WORK ORDER:
Each line from the one holding "Screen dimensions: 1456x819" through the end of the records should be returned exactly, while pictures are skipped.

[Opening DATA SECTION section]

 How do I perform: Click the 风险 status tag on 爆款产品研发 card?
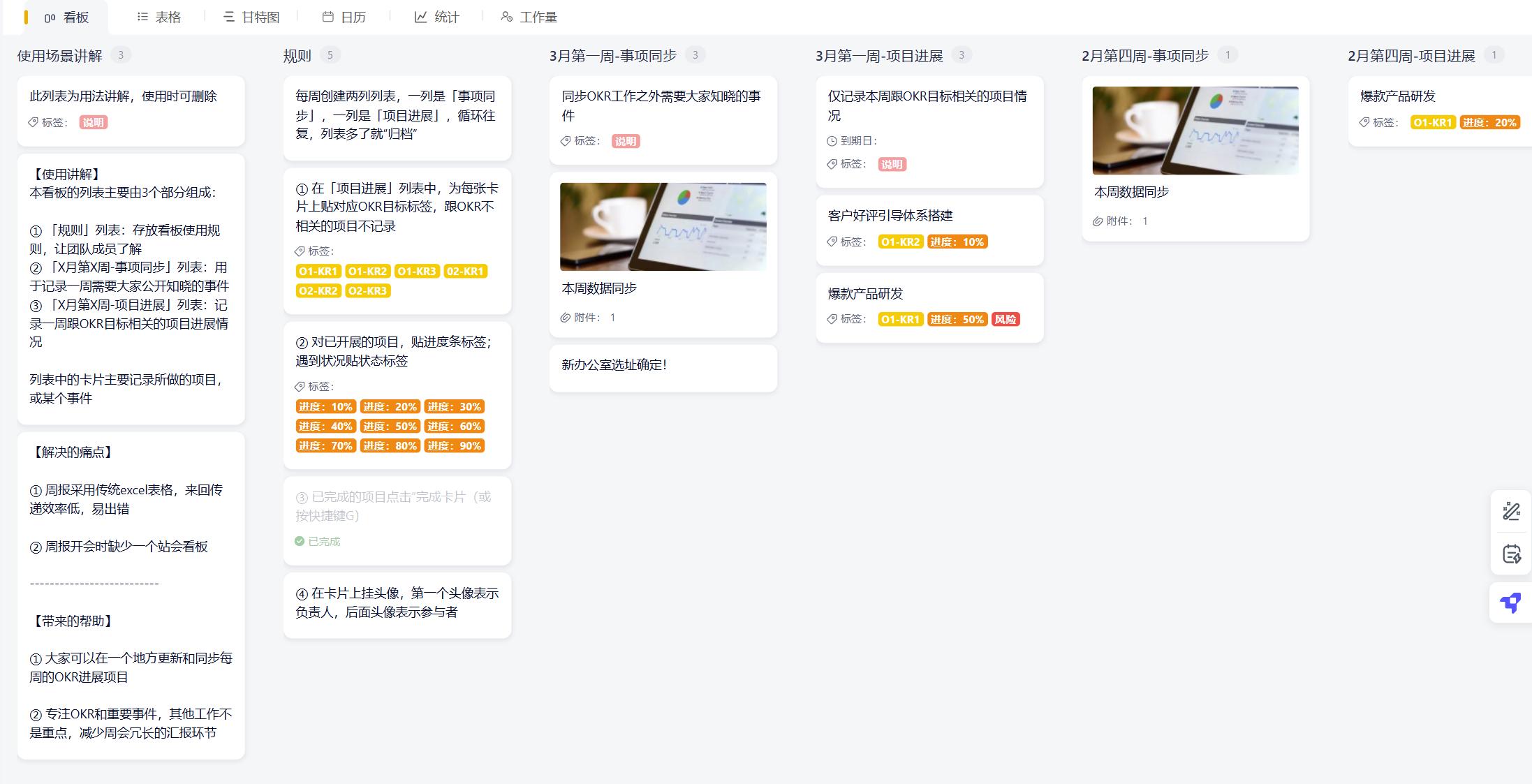pyautogui.click(x=1005, y=319)
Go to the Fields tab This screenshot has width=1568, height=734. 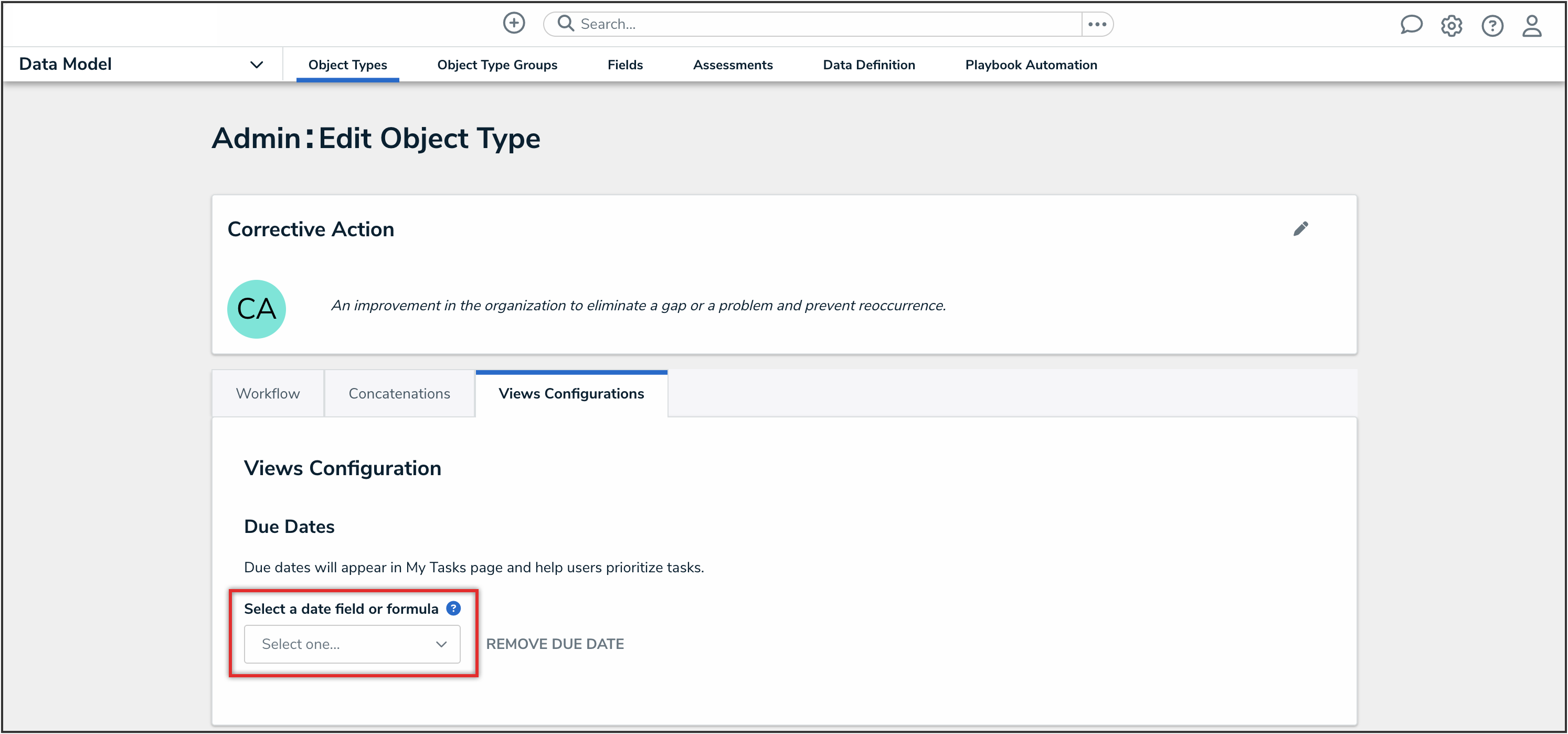point(624,65)
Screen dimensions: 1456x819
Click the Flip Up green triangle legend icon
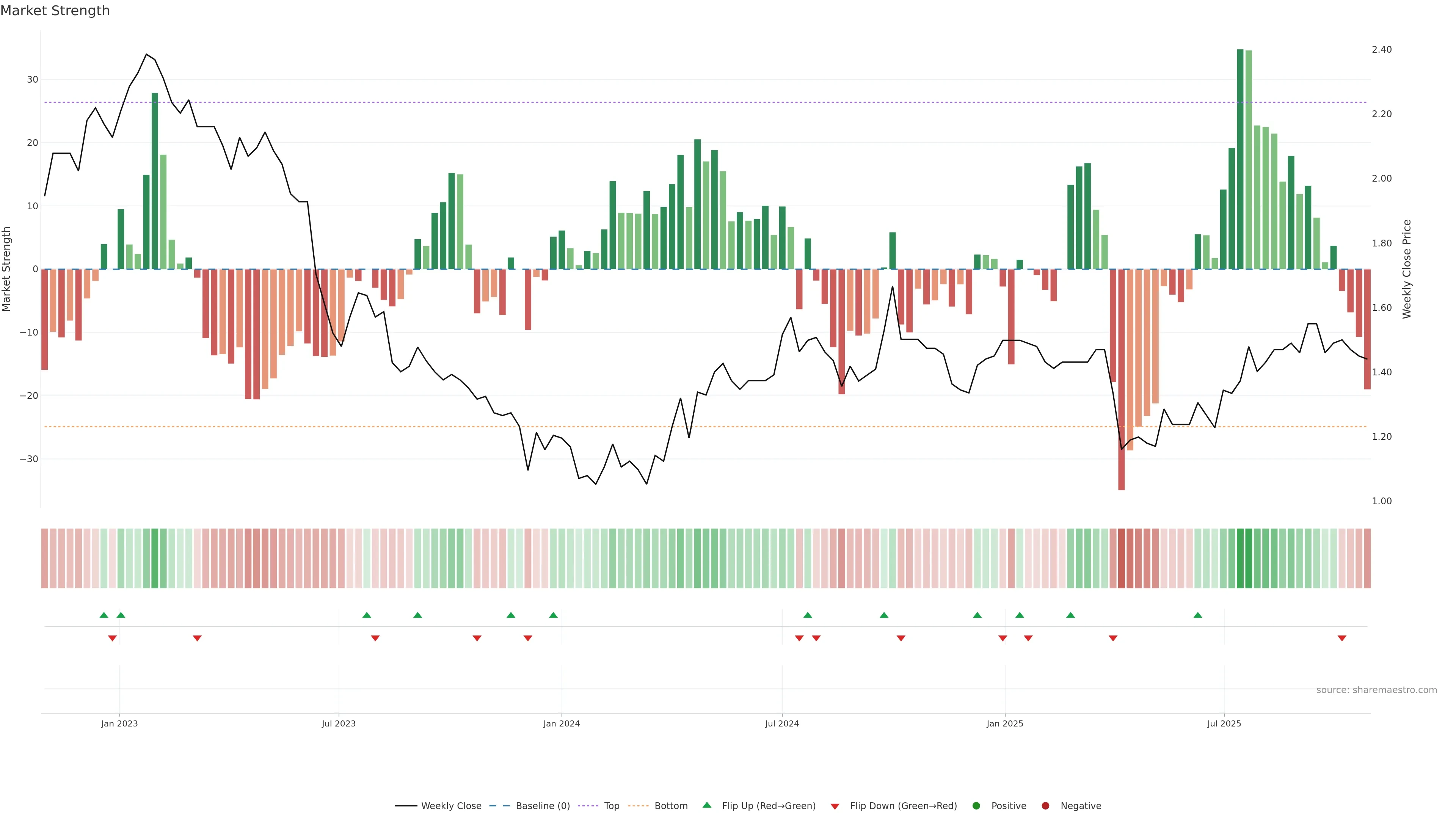click(706, 805)
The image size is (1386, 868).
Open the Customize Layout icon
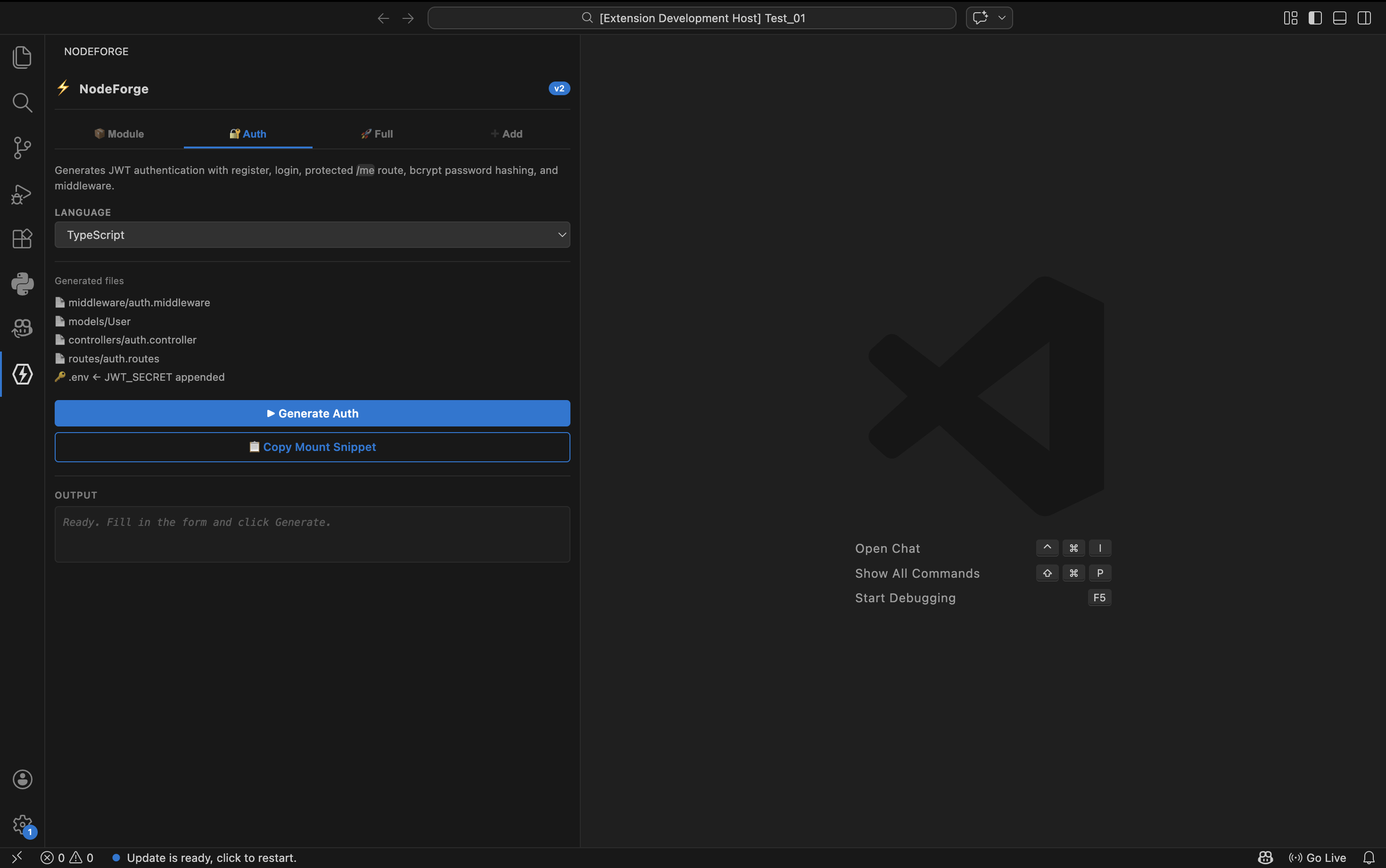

[Closing DATA SECTION section]

EXERCISE RESULT:
Screen dimensions: 1456x819
Click the Flip Up green triangle legend icon
click(706, 805)
The image size is (1386, 868).
Open the Customize Layout icon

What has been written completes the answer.